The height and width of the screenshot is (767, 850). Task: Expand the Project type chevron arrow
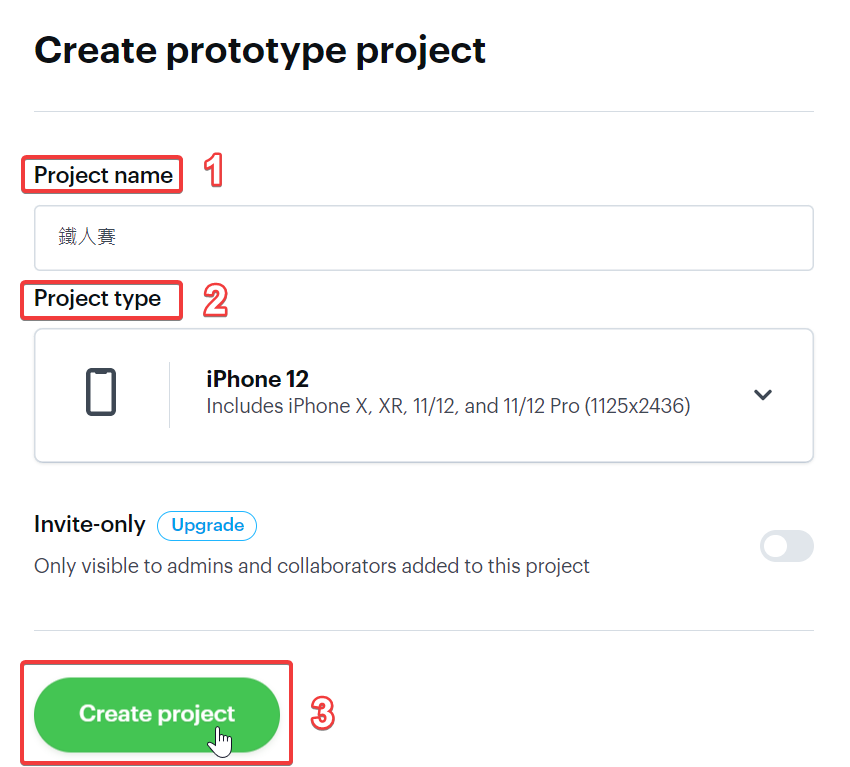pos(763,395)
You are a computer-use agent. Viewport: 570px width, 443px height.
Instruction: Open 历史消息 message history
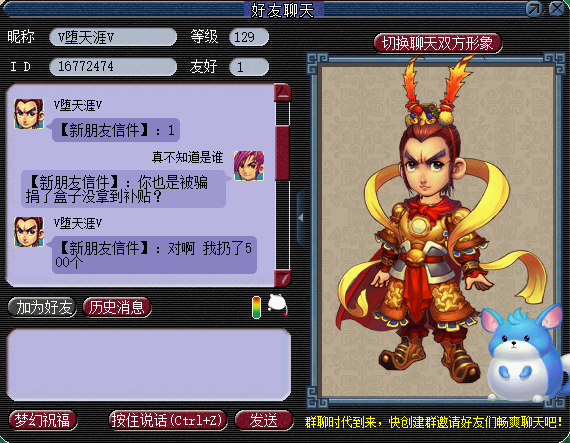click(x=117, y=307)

+ + + + +

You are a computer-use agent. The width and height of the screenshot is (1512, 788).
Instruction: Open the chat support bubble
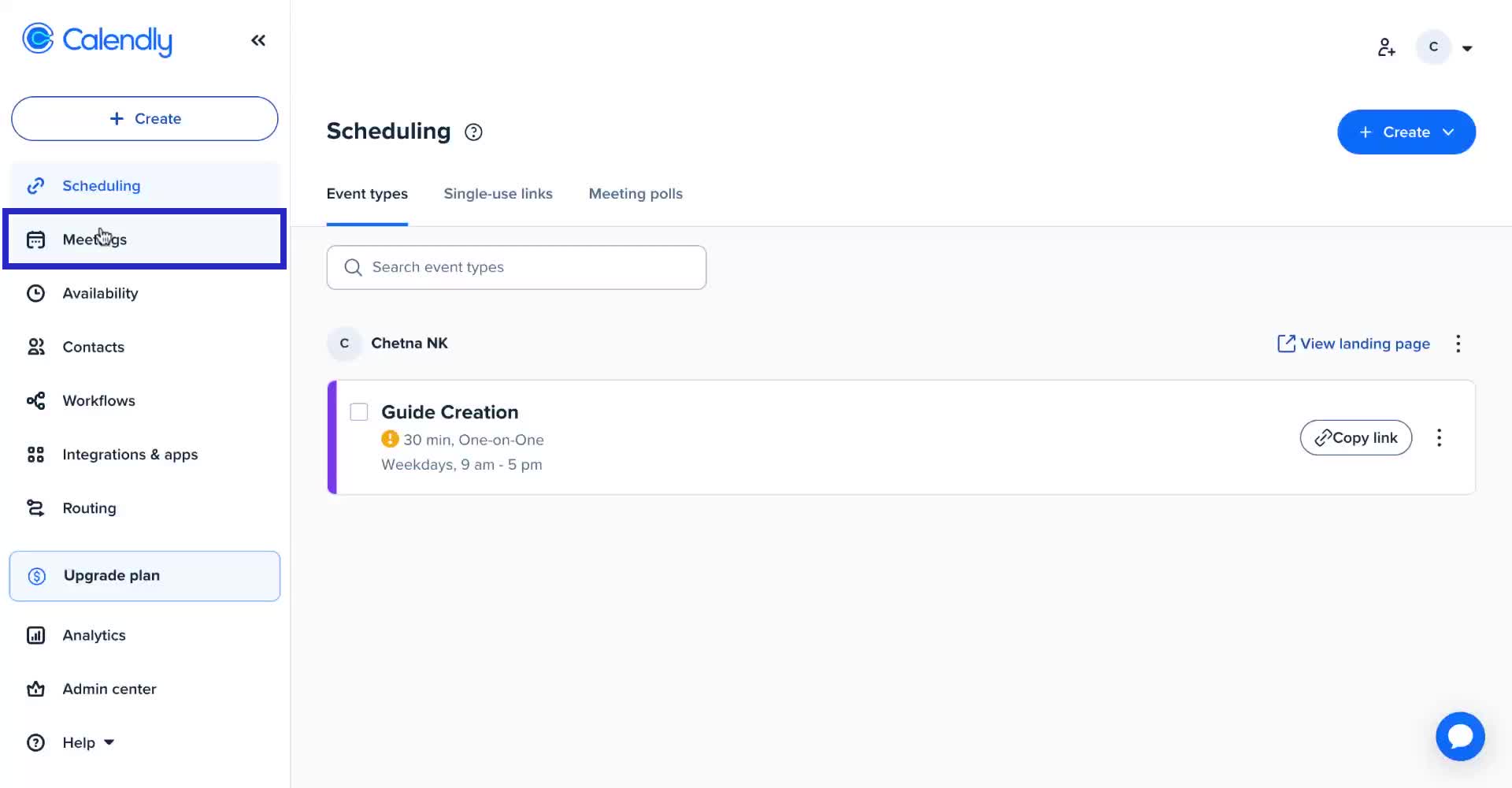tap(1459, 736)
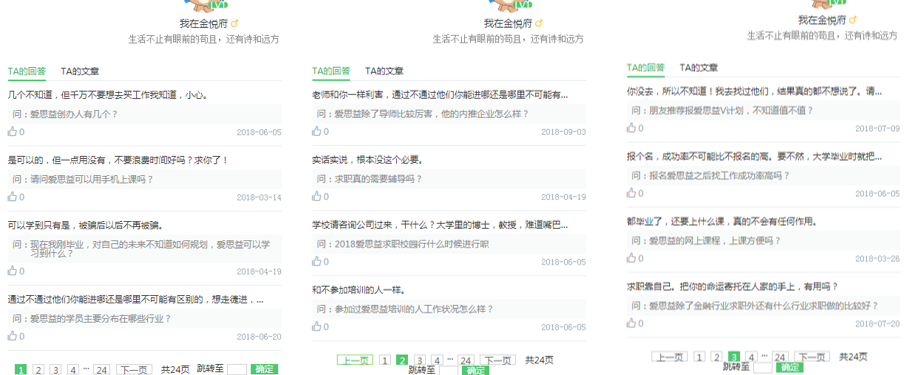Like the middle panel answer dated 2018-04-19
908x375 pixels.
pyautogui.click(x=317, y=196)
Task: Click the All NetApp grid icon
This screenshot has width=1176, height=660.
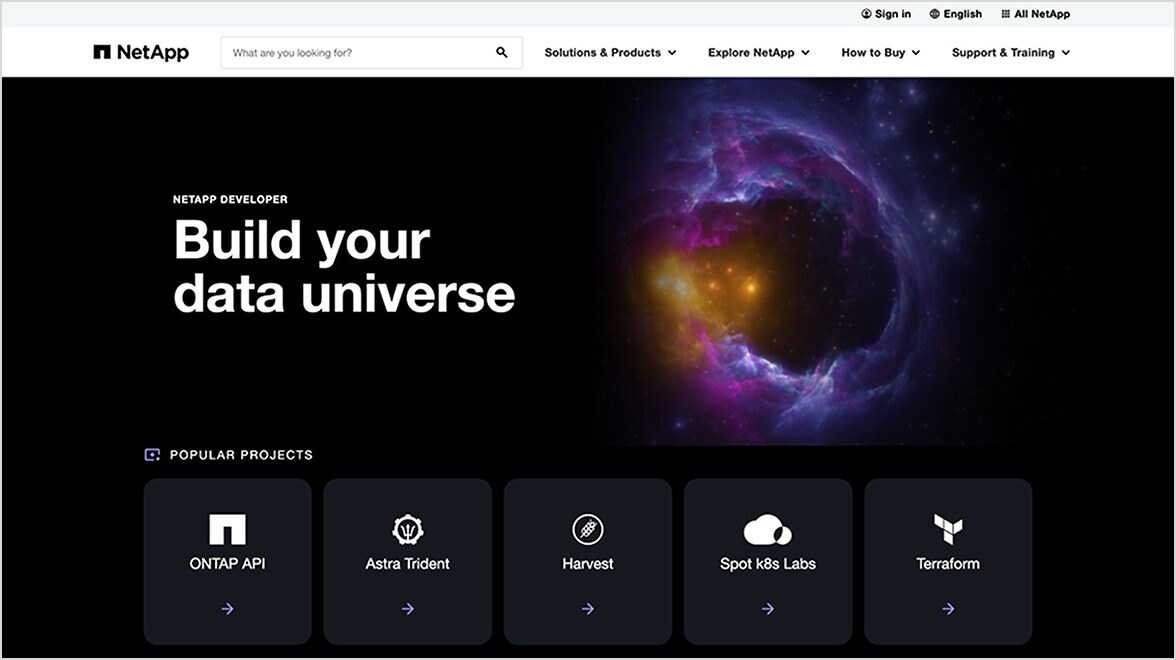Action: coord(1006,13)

+ + + + +

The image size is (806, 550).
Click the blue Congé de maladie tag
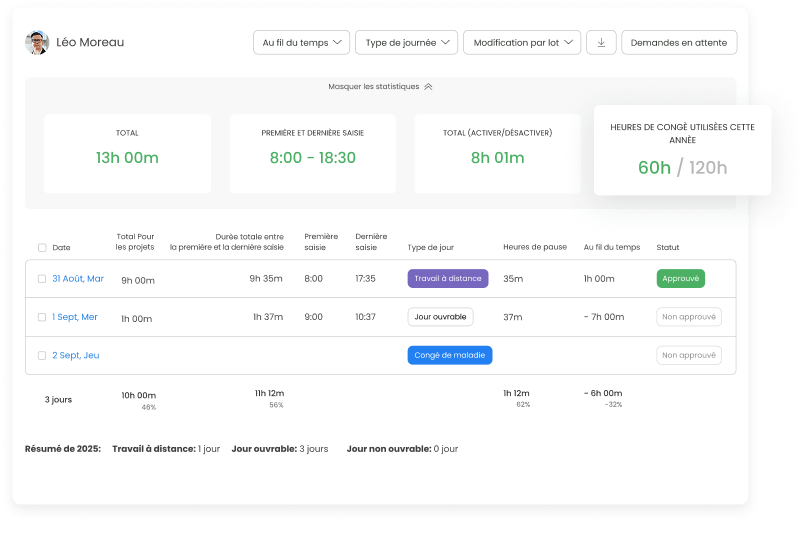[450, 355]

+ + + + +

» **YOUR INSTRUCTIONS**
Search the data for "computer". Copy every matching line.

» **EXPECTED ANSWER**
You are a computer-use agent. Viewport: 570px width, 443px height.
You are a computer-use agent. The width and height of the screenshot is (1512, 788).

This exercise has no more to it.